Ce qui change à la rentrée 2026 dans les écoles publiques
À l’issue du comité social d’administration départemental (CSAD) réuni le 29 juin 2026, l’Inspection académique de Côte-d’Or a arrêté les derniers ajustements de la carte scolaire pour le premier degré public. Le bilan est double : 10 fermetures de classes d’un côté, 14 ouvertures de l’autre, après échanges avec les élus, les équipes éducatives et les représentants de parents d’élèves.
Ces décisions complètent le calibrage annoncé en février. Elles interviennent dans un contexte de baisse des effectifs attendue à la prochaine rentrée et d’une dotation académique en diminution au niveau de l’académie de Dijon.
Un contexte démographique et des moyens sous tension
L’administration précise qu’une baisse de la démographie scolaire d’environ 412 élèves est anticipée en Côte-d’Or pour la rentrée 2026. À l’échelle de l’académie, la dotation recule de 81 moyens d’enseignement. Ces éléments pèsent sur l’architecture des classes et expliquent des retraits ou des créations temporaires selon les variations locales d’effectifs.
| Indicateur | Chiffre 2026 |
|---|---|
| Fermetures de classes (Côte-d’Or) | 10 |
| Ouvertures de classes (Côte-d’Or) | 14 |
| Baisse démographique estimée | −412 élèves |
| Dotation (académie de Dijon) | −81 moyens d’enseignement |
Les écoles concernées par des fermetures
Des retraits provisoires de moyens d’enseignement sont confirmés dans les établissements suivants :
- Chenôve : école maternelle Bourdenière
- Quetigny : école maternelle Les Aiguisons
- Noiron-Saint-Gevrey : école primaire
- Semur-en-Auxois : école élémentaire du Rempart
- Dijon : écoles élémentaires Montchapet, Victor Hugo, Buffon
- Dijon : écoles maternelles Clemenceau, Dampierre, Maladière
Ces décisions sont présentées comme provisoires et s’inscrivent dans la phase d’ajustement de la carte scolaire, qui affine au plus près des prévisions d’inscriptions.

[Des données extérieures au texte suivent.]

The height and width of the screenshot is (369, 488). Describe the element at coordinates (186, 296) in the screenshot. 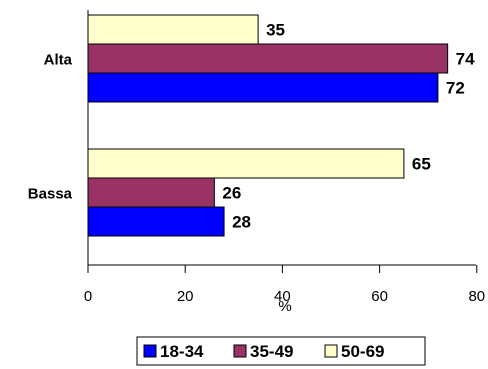

I see `x-tick-label: 20` at that location.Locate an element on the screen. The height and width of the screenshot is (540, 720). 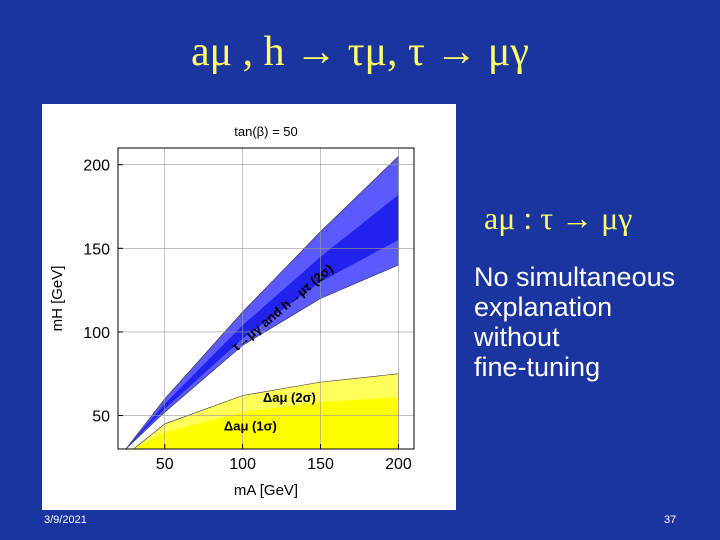
side-formula: aμ : τ → μγ is located at coordinates (558, 218).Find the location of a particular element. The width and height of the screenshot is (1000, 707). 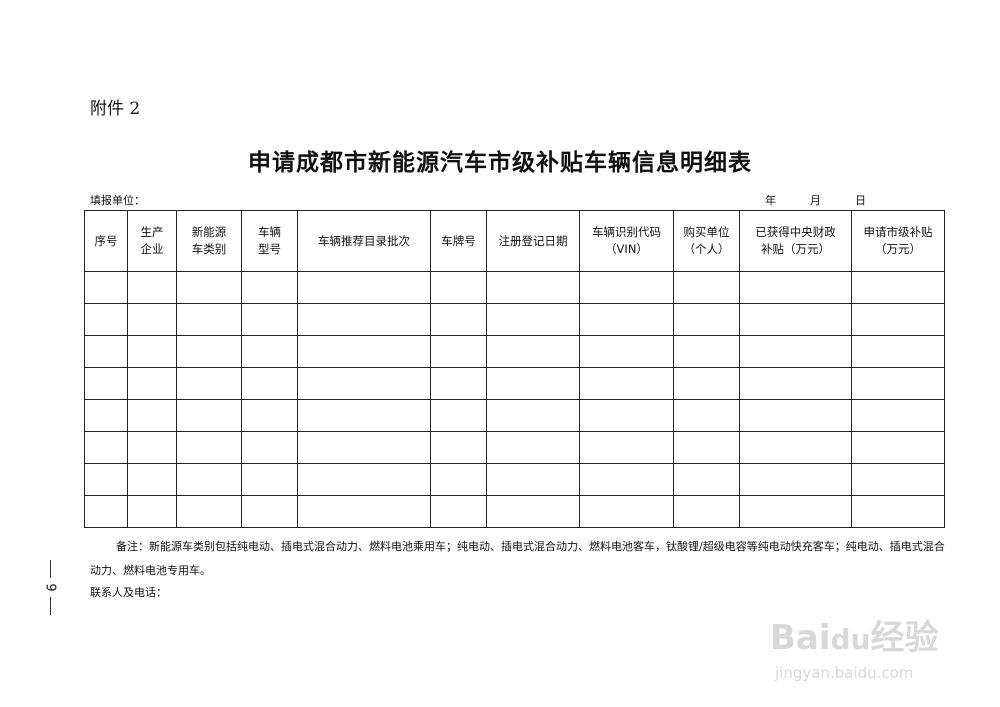

column-header-line: 新能源 is located at coordinates (209, 232).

Les écoles qui gagnent des moyens
Parallèlement, des implantations provisoires de moyens d’enseignement sont décidées dans plusieurs communes :
- Auxonne : école primaire Louis Pasteur
- Beaune : école élémentaire Les Échaliers
- Chevigny-Saint-Sauveur : école élémentaire Buisson rond
- Neuilly-Crimolois : école primaire Henri Hirchi
- Talant : école élémentaire Jacques Prévert (avec fusion maternelle/élémentaire effective à la rentrée 2026)
- Nuits-Saint-Georges : école élémentaire Henri Challand
- Vel… : école élémentaire Voltaire à Ve… (liste communiquée partiellement dans la source)
La liste communiquée par l’administration fait état de 14 ouvertures au total. Certaines mentions demeurent partielles dans le document de référence rendu public, mais elles participent de la réallocation de moyens là où la pression d’effectifs l’exige.
Ce que cela change pour les familles
Pour les parents d’élèves, ces mouvements peuvent se traduire par des effectifs de classe rééquilibrés, des organisations pédagogiques adaptées (décloisonnements, répartitions par niveaux) et, selon les cas, par des modifications limitées d’accueil d’élèves au sein d’une même école. Les ouvertures visent à absorber des hausses locales d’inscriptions, tandis que les fermetures reflètent des baisses attendues d’effectifs. Le caractère provisoire des moyens signifie que la photographie pourra encore évoluer à la marge si les effectifs constatés à la rentrée s’écartent sensiblement des prévisions.
- Vérifier les informations communiquées par la direction de l’école et la mairie de son domicile.
- Suivre les consignes de rentrée transmises sur les carnets de liaison et les affichages d’établissement.
- Se tenir informé des éventuels ajustements de septembre en fonction des inscriptions réellement constatées.
Une phase d’ajustement désormais bouclée
Cette séquence d’ajustement clôt les arbitrages engagés depuis l’hiver. Elle s’appuie sur les échanges conduits avec les élus, les équipes éducatives et les représentants de parents d’élèves. L’objectif affiché reste d’adapter les moyens aux réalités locales, dans un cadre budgétaire contraint et avec une vigilance particulière sur les écoles où les seuils d’effectifs sont les plus sensibles.
À l’échelle départementale, l’équilibre retenu – 10 fermetures pour 14 ouvertures – traduit une réallocation interne des moyens existants afin de coller aux besoins constatés commune par commune, tout en tenant compte de la baisse globale des effectifs attendue en 2026.